**YOUR TASK:**
Exactly as they stand, set down all of the records again.

RECORD SET section start

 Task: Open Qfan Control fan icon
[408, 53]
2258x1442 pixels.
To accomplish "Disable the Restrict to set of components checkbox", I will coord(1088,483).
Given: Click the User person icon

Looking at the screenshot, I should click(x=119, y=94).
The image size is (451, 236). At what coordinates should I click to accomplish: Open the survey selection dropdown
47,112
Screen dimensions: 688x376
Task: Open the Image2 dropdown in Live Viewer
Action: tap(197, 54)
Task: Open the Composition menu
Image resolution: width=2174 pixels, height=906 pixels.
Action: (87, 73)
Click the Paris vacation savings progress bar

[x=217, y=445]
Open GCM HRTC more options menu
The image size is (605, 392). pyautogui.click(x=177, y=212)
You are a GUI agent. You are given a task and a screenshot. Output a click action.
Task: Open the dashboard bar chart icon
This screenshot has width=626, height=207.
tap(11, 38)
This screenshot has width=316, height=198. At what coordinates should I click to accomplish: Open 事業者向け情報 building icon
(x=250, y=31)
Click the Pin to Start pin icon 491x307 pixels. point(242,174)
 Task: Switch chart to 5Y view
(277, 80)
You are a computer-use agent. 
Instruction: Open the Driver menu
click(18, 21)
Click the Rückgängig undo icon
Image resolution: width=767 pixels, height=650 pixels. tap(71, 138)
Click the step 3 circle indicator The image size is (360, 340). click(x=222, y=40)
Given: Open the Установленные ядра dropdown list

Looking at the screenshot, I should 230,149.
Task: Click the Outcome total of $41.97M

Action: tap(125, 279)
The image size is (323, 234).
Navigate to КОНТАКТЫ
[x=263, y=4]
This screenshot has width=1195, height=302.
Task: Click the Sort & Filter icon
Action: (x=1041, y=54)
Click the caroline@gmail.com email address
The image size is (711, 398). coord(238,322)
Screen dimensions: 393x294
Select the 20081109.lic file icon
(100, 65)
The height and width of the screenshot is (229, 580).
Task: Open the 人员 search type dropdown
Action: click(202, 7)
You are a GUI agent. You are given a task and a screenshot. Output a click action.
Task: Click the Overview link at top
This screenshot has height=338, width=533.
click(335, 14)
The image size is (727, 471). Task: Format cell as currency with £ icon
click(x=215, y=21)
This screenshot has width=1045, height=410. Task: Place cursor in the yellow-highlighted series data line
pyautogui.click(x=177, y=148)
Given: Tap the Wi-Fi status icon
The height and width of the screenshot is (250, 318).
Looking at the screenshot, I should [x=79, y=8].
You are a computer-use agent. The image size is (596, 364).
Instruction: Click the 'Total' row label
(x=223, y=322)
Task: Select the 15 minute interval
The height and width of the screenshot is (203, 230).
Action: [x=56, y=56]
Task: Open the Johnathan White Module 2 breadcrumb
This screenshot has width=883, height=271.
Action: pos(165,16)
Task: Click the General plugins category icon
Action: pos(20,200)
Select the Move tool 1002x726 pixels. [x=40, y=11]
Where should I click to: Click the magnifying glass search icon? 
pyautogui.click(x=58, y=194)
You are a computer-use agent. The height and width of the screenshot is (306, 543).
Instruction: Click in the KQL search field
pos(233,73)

RECORD SET section end

**EXERCISE RESULT:**
 Task: Open Qfan Control fan icon
[408, 53]
2258x1442 pixels.
To accomplish "Disable the Restrict to set of components checkbox", I will coord(1088,483).
Given: Click the User person icon

Looking at the screenshot, I should click(x=119, y=94).
The image size is (451, 236). At what coordinates should I click to accomplish: Open the survey selection dropdown
47,112
Screen dimensions: 688x376
Task: Open the Image2 dropdown in Live Viewer
Action: tap(197, 54)
Task: Open the Composition menu
Image resolution: width=2174 pixels, height=906 pixels.
Action: (87, 73)
Click the Paris vacation savings progress bar

[x=217, y=445]
Open GCM HRTC more options menu
The image size is (605, 392). pyautogui.click(x=177, y=212)
You are a GUI agent. You are given a task and a screenshot. Output a click action.
Task: Open the dashboard bar chart icon
This screenshot has width=626, height=207.
tap(11, 38)
This screenshot has width=316, height=198. At what coordinates should I click to accomplish: Open 事業者向け情報 building icon
(x=250, y=31)
Click the Pin to Start pin icon 491x307 pixels. point(242,174)
 Task: Switch chart to 5Y view
(277, 80)
You are a computer-use agent. 
Instruction: Open the Driver menu
click(18, 21)
Click the Rückgängig undo icon
Image resolution: width=767 pixels, height=650 pixels. tap(71, 138)
Click the step 3 circle indicator The image size is (360, 340). click(x=222, y=40)
Given: Open the Установленные ядра dropdown list

Looking at the screenshot, I should 230,149.
Task: Click the Outcome total of $41.97M

Action: tap(125, 279)
The image size is (323, 234).
Navigate to КОНТАКТЫ
[x=263, y=4]
This screenshot has width=1195, height=302.
Task: Click the Sort & Filter icon
Action: (x=1041, y=54)
Click the caroline@gmail.com email address
The image size is (711, 398). coord(238,322)
Screen dimensions: 393x294
Select the 20081109.lic file icon
(100, 65)
The height and width of the screenshot is (229, 580).
Task: Open the 人员 search type dropdown
Action: click(202, 7)
You are a GUI agent. You are given a task and a screenshot. Output a click action.
Task: Click the Overview link at top
This screenshot has height=338, width=533.
click(335, 14)
The image size is (727, 471). Task: Format cell as currency with £ icon
click(x=215, y=21)
This screenshot has width=1045, height=410. Task: Place cursor in the yellow-highlighted series data line
pyautogui.click(x=177, y=148)
Given: Tap the Wi-Fi status icon
The height and width of the screenshot is (250, 318).
Looking at the screenshot, I should [x=79, y=8].
You are a computer-use agent. The image size is (596, 364).
Instruction: Click the 'Total' row label
(x=223, y=322)
Task: Select the 15 minute interval
The height and width of the screenshot is (203, 230).
Action: [x=56, y=56]
Task: Open the Johnathan White Module 2 breadcrumb
This screenshot has width=883, height=271.
Action: pos(165,16)
Task: Click the General plugins category icon
Action: pos(20,200)
Select the Move tool 1002x726 pixels. [x=40, y=11]
Where should I click to: Click the magnifying glass search icon? 
pyautogui.click(x=58, y=194)
You are a computer-use agent. The height and width of the screenshot is (306, 543).
Instruction: Click in the KQL search field
pos(233,73)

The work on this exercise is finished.